───── Data provided

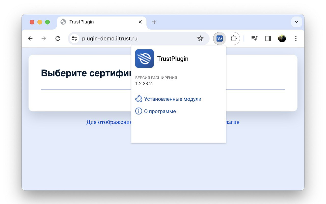Viewport: 326px width, 204px height.
Task: Open the TrustPlugin extension icon in toolbar
Action: [x=219, y=38]
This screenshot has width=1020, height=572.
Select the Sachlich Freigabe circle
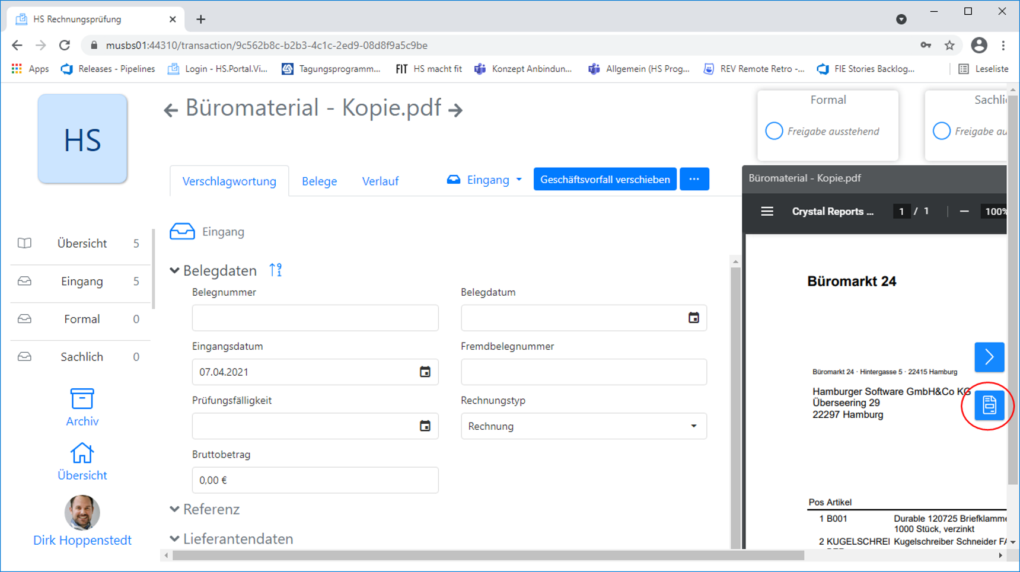pos(941,131)
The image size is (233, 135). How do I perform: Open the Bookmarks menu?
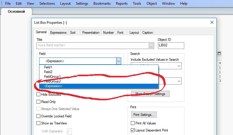(x=102, y=4)
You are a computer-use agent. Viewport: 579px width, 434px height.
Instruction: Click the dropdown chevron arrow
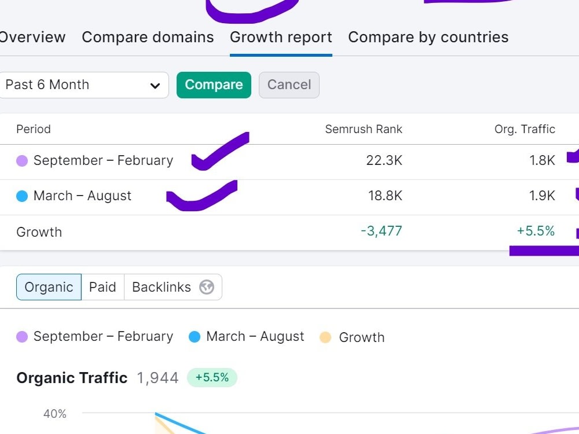155,86
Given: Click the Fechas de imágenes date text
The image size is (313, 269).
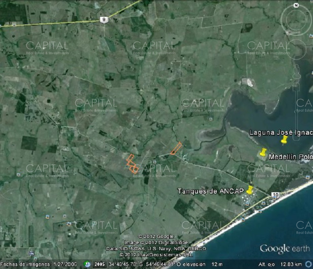Looking at the screenshot, I should [x=38, y=265].
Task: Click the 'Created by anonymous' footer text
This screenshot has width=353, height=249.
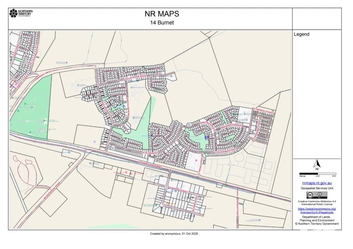Action: [174, 234]
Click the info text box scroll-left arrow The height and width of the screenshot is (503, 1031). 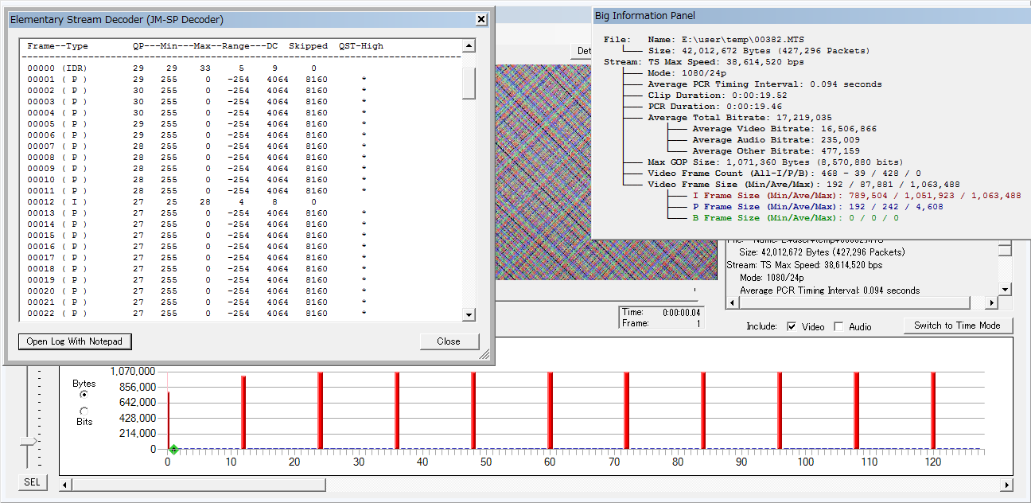click(733, 303)
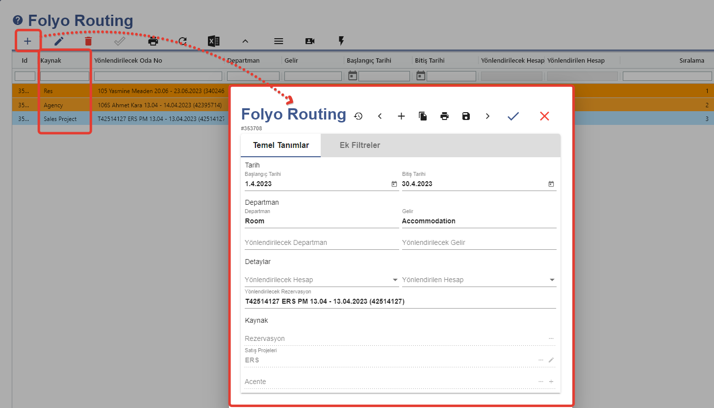Click the refresh icon in main toolbar
This screenshot has height=408, width=714.
pos(182,41)
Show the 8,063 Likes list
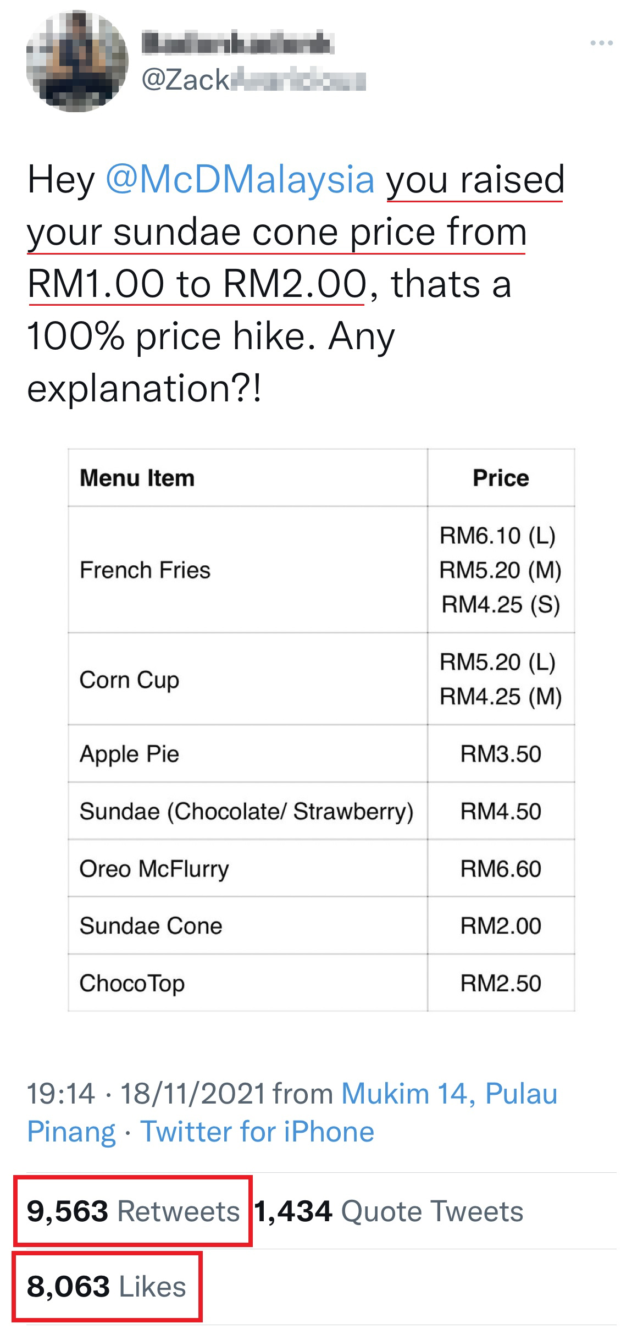The height and width of the screenshot is (1329, 643). (x=107, y=1287)
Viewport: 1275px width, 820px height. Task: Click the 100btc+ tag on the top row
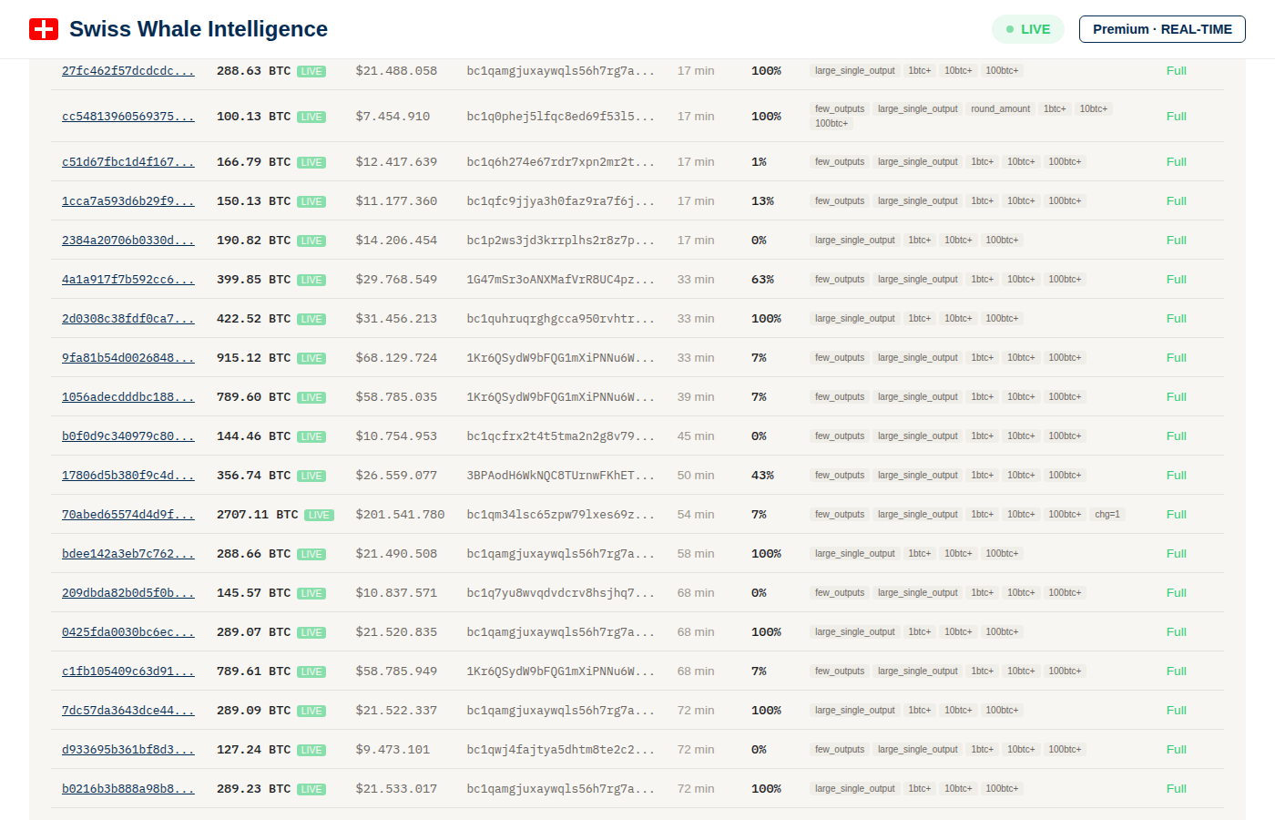pos(1002,70)
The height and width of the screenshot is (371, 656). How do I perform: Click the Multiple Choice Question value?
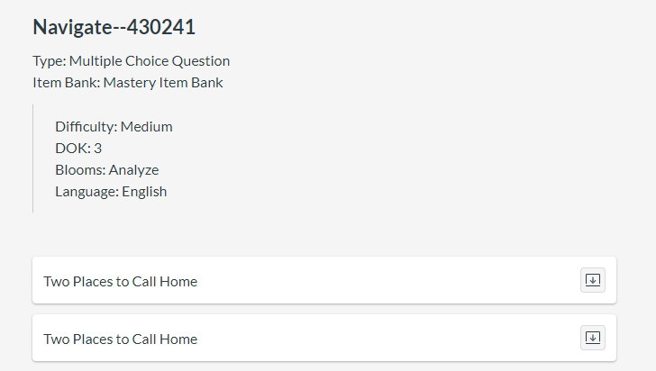(x=150, y=61)
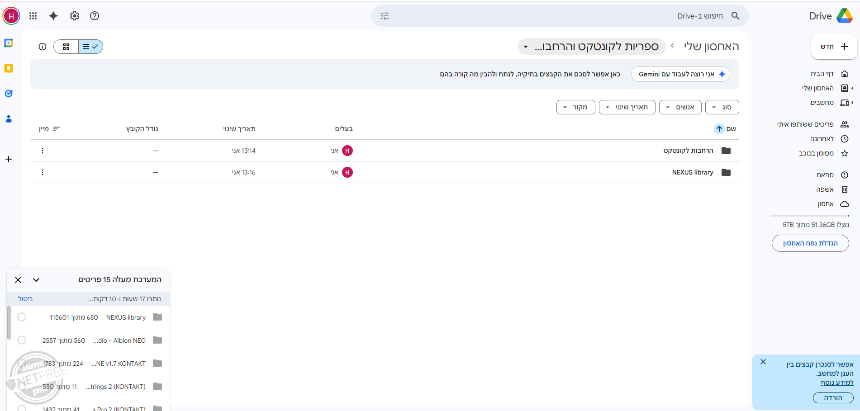Open the help question mark icon
This screenshot has height=411, width=860.
click(95, 16)
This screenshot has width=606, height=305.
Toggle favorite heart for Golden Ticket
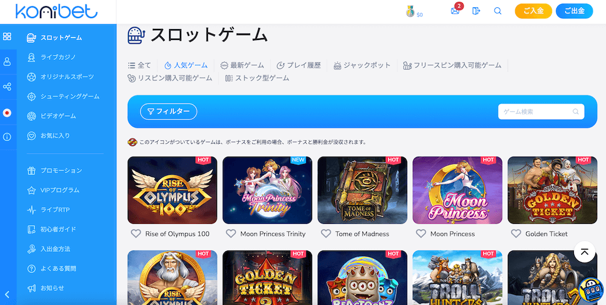pyautogui.click(x=516, y=234)
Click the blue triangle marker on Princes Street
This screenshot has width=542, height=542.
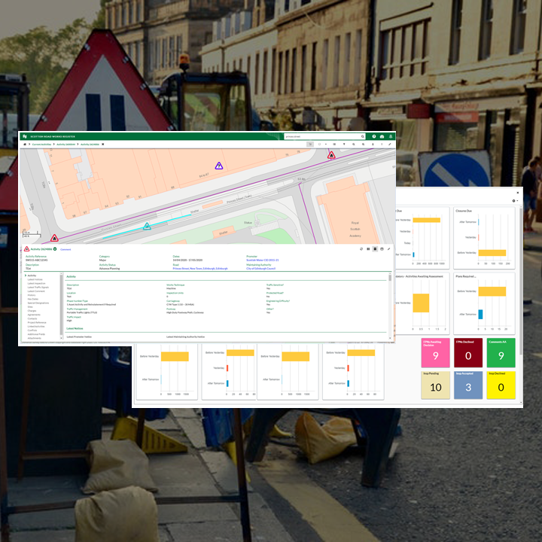(147, 226)
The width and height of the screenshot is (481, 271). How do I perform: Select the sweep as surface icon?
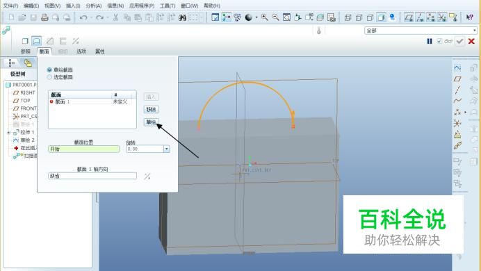[37, 41]
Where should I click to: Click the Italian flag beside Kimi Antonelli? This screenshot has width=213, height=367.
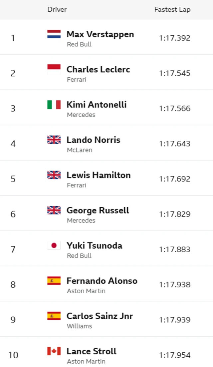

──────────

Begin at the line containing "Show the 8,063 Likes list" and stop at the final line of the data. Retype those lines exactly, without the pictures.

* _Answer area_:
Show the 8,063 Likes list
The height and width of the screenshot is (1329, 643). (x=107, y=1287)
Viewport: 1275px width, 820px height. Task: Click the 100btc+ tag on the top row
pos(1002,70)
The height and width of the screenshot is (371, 656). How do I perform: Click the Multiple Choice Question value?
(x=150, y=61)
Open the help question mark icon
This screenshot has height=411, width=860.
click(95, 16)
This screenshot has width=606, height=305.
Toggle favorite heart for Golden Ticket
pyautogui.click(x=516, y=234)
Click the blue triangle marker on Princes Street
This screenshot has width=542, height=542.
(147, 226)
The width and height of the screenshot is (481, 271). How do I perform: Select the sweep as surface icon?
[37, 41]
Where should I click to: Click the Italian flag beside Kimi Antonelli? This screenshot has width=213, height=367.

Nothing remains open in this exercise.